El comienzo del fin de la era Merkel

La CDU celebrará el 15 y 16 de enero un congreso virtual para elegir líder


berlín / e. la voz

Aunque para muchos alemanes resulta difícil de imaginar, Alemania deberá seguir siendo gobernada después de que la canciller Angela Merkel se retire de la política. Son más de quince años en primera línea de Gobierno en los que el país se ha consolidado como la principal potencia de Europa, ya no solo en materia económica, sino ahora también en política.

De ahí que la sucesión de la canciller no sea tarea fácil. Ayer la Unión Cristianodemócrata (CDU) anunció que llevará a cabo un congreso virtual los días 15 y 16 de enero para elegir la nueva presidencia del partido, paso previo a determinar el candidato conservador para las elecciones del próximo otoño.

Los aspirantes son tres: Armin Laschet, centrista y europeísta, actual presidente regional del land de Renania del Norte-Westfalia; Norbert Röttgen, exministro de Medio Ambiente, que tiene pocas opciones de liderar la formación; y Freidrich Merz, del ala más derechista del partido y declarado enemigo de la canciller Merkel, un hombre de negocios que cuenta con el apoyo del ala crítica del partido, huérfana de la derecha tradicional y conservadora.

Candidato con opciones

Un cuarto aspirante podría dar la sorpresa: se trata de Markus Söder, presidente regional de Baviera, presidente de la formación hermanada CSU (Unión Social Cristiana) y que goza de una gran popularidad. La decisión de quién representará a los conservadores se toma desde hace décadas entre la CDU y CSU, por lo que Söder cuenta con grandes probabilidades de éxito.

La canciller no ha preparado a un sucesor que cuente con las garantías suficientes para mantener su legado, algo que le reprochan desde algunos sectores de la opinión pública. Sin embargo, Merkel se empeña en seguir haciendo su trabajo y dejar los asuntos bien atados antes de su salida al frente del Gobierno y de su partido, siempre con la esperanza de que la pandemia no frustre los últimos meses de su carrera política. La crisis del coronavirus, «el mayor reto desde la Segunda Guerra Mundial», en sus propias palabras, no da tregua en Alemania, que marca estos días máximos diarios de fallecimientos y contagios.
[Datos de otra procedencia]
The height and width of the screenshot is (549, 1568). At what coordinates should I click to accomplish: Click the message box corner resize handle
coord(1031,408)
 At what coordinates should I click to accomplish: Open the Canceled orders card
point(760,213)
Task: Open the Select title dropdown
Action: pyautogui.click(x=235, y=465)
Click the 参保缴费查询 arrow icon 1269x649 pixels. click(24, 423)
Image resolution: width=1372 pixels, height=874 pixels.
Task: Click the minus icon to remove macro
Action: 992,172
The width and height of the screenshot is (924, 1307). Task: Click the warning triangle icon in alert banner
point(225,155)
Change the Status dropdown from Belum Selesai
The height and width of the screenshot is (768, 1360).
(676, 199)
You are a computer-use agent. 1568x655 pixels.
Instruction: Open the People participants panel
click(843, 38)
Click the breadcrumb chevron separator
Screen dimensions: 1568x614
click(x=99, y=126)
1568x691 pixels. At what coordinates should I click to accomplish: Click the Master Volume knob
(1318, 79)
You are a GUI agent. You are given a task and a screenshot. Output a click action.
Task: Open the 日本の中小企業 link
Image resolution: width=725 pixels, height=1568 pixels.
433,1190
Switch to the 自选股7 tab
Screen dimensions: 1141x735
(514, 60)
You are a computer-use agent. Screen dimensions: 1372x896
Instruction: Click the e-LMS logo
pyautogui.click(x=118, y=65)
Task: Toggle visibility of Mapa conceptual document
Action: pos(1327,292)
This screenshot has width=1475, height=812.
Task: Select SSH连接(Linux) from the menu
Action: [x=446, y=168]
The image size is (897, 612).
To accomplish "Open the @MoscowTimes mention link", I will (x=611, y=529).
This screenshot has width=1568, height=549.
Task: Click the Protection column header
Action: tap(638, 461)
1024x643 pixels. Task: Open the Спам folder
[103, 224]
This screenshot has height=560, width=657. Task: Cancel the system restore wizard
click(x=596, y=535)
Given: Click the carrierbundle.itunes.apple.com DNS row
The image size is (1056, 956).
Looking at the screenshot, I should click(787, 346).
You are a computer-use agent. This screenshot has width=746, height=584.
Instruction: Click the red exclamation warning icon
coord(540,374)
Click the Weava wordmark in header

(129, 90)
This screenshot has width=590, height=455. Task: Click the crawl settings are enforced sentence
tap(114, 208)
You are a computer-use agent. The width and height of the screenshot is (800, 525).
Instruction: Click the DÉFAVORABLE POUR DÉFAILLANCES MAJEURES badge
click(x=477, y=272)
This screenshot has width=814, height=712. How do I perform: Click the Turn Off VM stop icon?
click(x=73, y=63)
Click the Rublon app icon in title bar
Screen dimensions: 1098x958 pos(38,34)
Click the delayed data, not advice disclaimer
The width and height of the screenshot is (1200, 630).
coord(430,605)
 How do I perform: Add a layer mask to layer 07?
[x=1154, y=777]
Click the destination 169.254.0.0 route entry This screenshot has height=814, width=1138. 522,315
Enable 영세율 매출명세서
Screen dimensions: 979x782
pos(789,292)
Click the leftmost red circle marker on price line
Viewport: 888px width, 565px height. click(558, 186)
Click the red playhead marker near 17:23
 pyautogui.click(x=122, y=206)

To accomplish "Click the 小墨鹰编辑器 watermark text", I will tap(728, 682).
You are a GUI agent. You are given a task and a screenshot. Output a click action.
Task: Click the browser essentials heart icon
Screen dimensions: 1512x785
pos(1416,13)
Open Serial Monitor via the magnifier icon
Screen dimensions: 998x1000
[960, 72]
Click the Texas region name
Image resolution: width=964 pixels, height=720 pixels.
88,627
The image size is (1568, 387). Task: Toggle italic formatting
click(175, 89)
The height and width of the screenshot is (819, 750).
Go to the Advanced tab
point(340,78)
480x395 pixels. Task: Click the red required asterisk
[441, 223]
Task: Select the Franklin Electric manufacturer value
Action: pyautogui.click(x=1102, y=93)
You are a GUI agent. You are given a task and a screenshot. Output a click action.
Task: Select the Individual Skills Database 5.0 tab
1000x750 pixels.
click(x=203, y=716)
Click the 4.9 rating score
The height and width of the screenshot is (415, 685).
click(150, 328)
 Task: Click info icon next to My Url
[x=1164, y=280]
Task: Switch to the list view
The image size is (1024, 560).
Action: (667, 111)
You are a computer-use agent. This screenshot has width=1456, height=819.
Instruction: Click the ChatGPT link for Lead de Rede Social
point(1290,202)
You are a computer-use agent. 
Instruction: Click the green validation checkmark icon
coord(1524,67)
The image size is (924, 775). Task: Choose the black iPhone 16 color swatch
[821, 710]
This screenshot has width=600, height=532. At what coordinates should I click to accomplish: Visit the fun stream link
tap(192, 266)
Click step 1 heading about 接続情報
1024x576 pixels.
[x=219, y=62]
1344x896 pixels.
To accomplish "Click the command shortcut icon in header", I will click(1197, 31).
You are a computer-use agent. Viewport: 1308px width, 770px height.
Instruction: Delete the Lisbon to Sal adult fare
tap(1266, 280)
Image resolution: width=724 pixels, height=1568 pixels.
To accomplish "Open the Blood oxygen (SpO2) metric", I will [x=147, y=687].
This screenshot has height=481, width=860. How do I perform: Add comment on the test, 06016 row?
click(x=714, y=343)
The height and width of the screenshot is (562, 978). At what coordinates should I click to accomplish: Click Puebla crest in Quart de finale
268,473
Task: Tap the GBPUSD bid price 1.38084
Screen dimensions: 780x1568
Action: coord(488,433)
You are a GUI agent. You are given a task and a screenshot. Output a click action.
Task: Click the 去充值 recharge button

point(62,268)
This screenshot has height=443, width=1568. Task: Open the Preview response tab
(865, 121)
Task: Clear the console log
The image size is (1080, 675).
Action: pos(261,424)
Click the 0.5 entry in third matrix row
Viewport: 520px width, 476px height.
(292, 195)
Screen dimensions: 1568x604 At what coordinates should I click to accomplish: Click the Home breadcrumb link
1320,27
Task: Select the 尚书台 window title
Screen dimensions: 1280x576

A pesar de este repunte de la incidencia del covid-19, la popularidad de Merkel sigue al alza. La canciller «de teflón», como la llaman algunos por su capacidad de resistencia, ha demostrado que ni siquiera una pandemia global puede arrastrarla a una crisis. Para hacer frente al coronavirus, el Gobierno alemán ayudó a las pequeñas y medianas empresas, tomó medidas rápidas y trasladó mensajes a la población con el característico estilo merkeliano: tono sobrio, explicando su política con pedagogía y sin paternalismos, mientras otros líderes en Europa multiplicaban los discursos contradictorios o se mostraban superados por la situación.

«Algo que hemos aprendido de esta pandemia es que nos necesitamos los unos a los otros, necesitamos cooperación para superar esos retos. Y esto solo sucederá si los ciudadanos están con nosotros», declaró la canciller al término de la cumbre europea en la que se desbloqueó el fondo de recuperación.

«Brexit» y eje francoalemán

El papel de la canciller en esta cumbre volvió a ser fundamental. Alemania cierra el 31 de diciembre el semestre de presidencia rotatoria de la UE con éxito después de las maratonianas jornadas de negociaciones para desbloquear el veto de Polonia y Hungría a los presupuestos europeos. Consenso y desbloqueo, palabras que marcan la identidad de una mujer que llegó a la política con escaso carisma, pero que en estos años se ha convertido en indiscutible líder de Europa. Solo el posible fracaso de las negociaciones para un acuerdo posbrexit con el Reino Unido podría empañar esta etapa.

La reactivación del eje francoalemán es otro de sus logros en estos años. La sintonía con el presidente francés Emmanuel Macron hace presagiar ambiciosas reformas dentro de la Unión Europea, con el reto de una integración cada vez mayor.

Un proceso cuya culminación dependerá en gran parte de su relevo al frente de la CDU. En el encuentro de enero se podrá dilucidar qué corriente se impone entre los conservadores alemanes: si la europeísta, siguiendo el legado de Merkel, o la nacionalista y de corte conservador. De su sucesor y del camino que tomará el próximo ganador de las elecciones alemanas dependerá en gran medida el futuro de la Unión Europea.